Some of you may be wondering how Valve has achieved this, especially as DirectX is limited to the Windows operating system. Wine is a compatibility layer that succeeds in getting many Windows applications to run on other operating systems by translating Windows API calls to POSIX calls these other OSes can understand. Proton, being based on Wine, will be similar in behavior, and Valve has been working on improving Wine for some time. To address Direct3D calls, DXVK is used, which is a translation layer that similarly translates the DirectX API calls to Vulkan, which can run on other operating systems, including Linux. (It can also run on Windows and I have seen some people try it, to get DX11 games running in Vulkan.) For DX12 API calls, VKD3D is used to translate the calls to work with Vulkan.

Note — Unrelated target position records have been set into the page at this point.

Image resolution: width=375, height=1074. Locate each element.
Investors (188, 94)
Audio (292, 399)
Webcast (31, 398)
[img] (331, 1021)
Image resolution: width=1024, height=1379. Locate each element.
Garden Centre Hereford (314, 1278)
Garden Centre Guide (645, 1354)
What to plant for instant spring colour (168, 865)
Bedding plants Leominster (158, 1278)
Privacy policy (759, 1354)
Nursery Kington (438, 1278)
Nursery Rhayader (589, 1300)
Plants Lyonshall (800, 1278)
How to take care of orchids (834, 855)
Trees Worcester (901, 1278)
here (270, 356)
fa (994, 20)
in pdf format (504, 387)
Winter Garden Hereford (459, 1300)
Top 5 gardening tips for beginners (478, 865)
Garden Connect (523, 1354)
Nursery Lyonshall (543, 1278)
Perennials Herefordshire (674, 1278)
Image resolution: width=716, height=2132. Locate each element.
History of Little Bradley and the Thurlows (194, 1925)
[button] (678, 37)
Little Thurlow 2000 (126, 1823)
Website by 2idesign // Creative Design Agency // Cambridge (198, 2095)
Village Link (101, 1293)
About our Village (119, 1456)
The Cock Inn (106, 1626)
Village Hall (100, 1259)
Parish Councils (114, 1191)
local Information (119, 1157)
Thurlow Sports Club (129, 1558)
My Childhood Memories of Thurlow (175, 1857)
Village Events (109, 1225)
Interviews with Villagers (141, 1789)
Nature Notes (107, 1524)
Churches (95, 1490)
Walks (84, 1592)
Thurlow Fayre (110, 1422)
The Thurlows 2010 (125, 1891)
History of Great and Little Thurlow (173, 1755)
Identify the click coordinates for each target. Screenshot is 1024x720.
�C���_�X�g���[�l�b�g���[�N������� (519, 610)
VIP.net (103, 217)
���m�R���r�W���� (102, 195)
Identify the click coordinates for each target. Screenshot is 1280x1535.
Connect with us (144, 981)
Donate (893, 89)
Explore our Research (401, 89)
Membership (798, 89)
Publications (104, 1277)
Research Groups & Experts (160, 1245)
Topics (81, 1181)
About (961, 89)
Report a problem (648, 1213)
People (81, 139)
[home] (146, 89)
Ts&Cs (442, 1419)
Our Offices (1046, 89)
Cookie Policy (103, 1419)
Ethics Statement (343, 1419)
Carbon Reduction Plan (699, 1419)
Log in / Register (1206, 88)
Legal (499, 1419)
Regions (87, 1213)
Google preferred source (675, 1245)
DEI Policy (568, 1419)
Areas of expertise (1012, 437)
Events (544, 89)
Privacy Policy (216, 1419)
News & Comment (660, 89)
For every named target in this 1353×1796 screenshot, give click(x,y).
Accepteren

As this is currently in beta, we will not see the currently whitelisted games marked, as part of Steam Play, as support Linux. Additionally, if you try it out and run into problems, if they are Linux-specific, you will be directed to Steam for support. However, Valve is only whitelisting games it has tested and found the experience to be identical, except for a change in performance. For anyone wondering about macOS support, there are currently no plans to bring this functionality there, even though Wine and Proton can both work on the operating system.